• WHAT THE TASK REQUIRES: Here the job is to restate every entry word for word.

Saved data entries:
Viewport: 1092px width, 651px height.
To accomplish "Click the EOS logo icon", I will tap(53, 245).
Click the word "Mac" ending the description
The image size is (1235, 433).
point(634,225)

• WRITTEN SOLUTION:
Viewport: 1092px width, 651px height.
To accomplish "Click the EOS logo icon", I will tap(53, 245).
Click the word "Mac" ending the description
The image size is (1235, 433).
point(634,225)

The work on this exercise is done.